VALA 2012 Day 1 Summon Camp and China Academy of Science

Summon Camp

My first summon camp!  Effectively a user group meeting. John Law first gave an overview of recent and soon to be released developments and then the format was for attendees to identify particular aspects of Summon, or areas they wanted to see developed, and then with a show of hands these were narrowed to six topics, and we dissected those in three smaller groups - covering 2 topics each and reporting back to the larger group.

What I found particularly useful was hearing about other institution's experiences with Summon - drawing up wish lists for the Summon development team was almost secondary.

My group dealt with analytics and usability testing.  We were keen to see statistics that gave us a greater understanding of how Summon was used - an average of 4.5 searches per visit doesn't really tell us if they are using the facets and filters, the advanced search, or even if they try 4 keyword searches and give up - we don't even get a sense of click throughs to full text.  We floated the idea of randomly recording occasionally session to get a sense of their behaviour to identify if there techniques we should be promoting to improve search success rate. Cathy Slaven (QUT)  floated the idea of a Heat Map to get a visualised sense of the most clicked screen real estate.

Some people have done usability testing and there were common themes (too many hits - no one complains about that in Google) lack of success for known item searches (I don't understand this) and linking problems.  One interesting finding was that the database recommender is a blindspot for students - apparently it makes librarians feel good but is ignored by our clients.

One university offered an innovate enticement to participate in a Summon survey: Fine Forgiveness - we all thought that was pretty clever.

Common across our institutions was the lack of requirements for reporting on Summon.  We were unique in that we had actually used the statistics to show our business managers the extent of the Singapore campus' use of eresources.

We also seemed unique in the lack of resistance from liaison and IL librarians to recommending Summon to students (oddly even when there is no marketing from the Library students still like it and use it.

Scrolling through my notes I see that John has said that Summon will default to 'Keep search refinements' in the next release (very soon!). They also working on the display of reference items (from Credo for example), and allowing us to 'spotlight' local collections.

eMpowering e-Science, eMpowering libraries

Xiaolin Zhang

National Science Library, Chinese Academy of Sciences
Video: http://www.vala.org.au/vala2012-proceedings/vala2012-plenary-2-zhang

The sheer scale of the CAS is overwhelming - over 100 institutes with 45000 research staff and 55000 post grads, half of whom are doctoral students.  The Academy has directed it's library be actively involved in the research process - so they have moved to a very client focused model - to the point where outposted librarians advocate on behalf of their researchers.

They are focusing on knowledge and meta knowledge over data and metadata, Zhang is the first person I've heard talk about 'Knowledge as a Service' or Kaas.  He covered some of the tools available us all now 'SALT' (semantically annotated LaTeX - be nice to me and I might tell you what Latex is), CiteSpace, Incite and a bunch of others I was too slow to write down.

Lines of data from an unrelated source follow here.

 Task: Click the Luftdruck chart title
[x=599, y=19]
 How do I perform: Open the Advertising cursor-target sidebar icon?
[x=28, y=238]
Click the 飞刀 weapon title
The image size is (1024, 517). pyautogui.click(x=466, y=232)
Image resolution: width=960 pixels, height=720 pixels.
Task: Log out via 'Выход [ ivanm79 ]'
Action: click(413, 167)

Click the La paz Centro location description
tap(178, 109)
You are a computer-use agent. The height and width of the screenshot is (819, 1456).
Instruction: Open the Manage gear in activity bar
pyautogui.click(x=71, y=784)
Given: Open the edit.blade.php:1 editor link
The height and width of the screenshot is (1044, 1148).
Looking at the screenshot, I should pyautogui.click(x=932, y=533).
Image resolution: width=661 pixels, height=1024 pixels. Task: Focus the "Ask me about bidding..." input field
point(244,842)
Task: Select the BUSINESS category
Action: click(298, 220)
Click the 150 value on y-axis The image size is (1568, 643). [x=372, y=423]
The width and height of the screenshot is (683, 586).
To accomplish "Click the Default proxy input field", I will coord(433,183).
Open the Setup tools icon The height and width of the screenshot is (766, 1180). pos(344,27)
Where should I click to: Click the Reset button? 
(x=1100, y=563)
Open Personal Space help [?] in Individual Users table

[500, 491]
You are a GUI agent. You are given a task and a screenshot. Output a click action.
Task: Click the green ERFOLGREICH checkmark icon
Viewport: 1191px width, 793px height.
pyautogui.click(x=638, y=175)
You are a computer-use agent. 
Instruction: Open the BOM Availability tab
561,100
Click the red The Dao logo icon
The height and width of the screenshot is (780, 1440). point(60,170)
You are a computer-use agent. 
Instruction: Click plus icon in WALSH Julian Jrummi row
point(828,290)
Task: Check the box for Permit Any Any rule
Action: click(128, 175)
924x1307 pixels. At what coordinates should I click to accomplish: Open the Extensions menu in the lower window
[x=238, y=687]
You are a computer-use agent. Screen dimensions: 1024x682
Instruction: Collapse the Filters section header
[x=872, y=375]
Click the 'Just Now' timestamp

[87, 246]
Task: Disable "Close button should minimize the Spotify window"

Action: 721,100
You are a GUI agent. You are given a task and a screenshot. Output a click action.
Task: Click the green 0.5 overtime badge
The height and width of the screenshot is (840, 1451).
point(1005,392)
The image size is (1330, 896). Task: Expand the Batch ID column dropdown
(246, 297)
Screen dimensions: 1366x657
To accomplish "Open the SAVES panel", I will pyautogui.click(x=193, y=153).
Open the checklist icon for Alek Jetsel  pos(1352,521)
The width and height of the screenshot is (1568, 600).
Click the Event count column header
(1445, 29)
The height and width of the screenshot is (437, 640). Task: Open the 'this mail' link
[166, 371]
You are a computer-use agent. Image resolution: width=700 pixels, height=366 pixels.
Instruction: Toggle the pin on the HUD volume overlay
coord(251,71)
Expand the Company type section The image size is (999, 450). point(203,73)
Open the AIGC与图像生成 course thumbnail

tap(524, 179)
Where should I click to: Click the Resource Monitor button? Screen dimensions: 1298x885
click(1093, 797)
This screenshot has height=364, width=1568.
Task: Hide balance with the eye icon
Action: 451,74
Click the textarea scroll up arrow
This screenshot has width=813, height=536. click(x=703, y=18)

What he was saying was there was definitely a role for libraries and librarians in the big data world, but it wasn't what we traditionally do it, there are some new skills we need, and some old ones we need to refine.  (This was to be echoed in several later presentations).

A question from the floor asked how library staff had managed the transition to the new roles - my recollection is his answer was that basically that this was the job and if they wanted to be paid well they had best do it well - but that might be blur caused by a sea of tweets and my tired eyes. With that I'm signing off for tonight.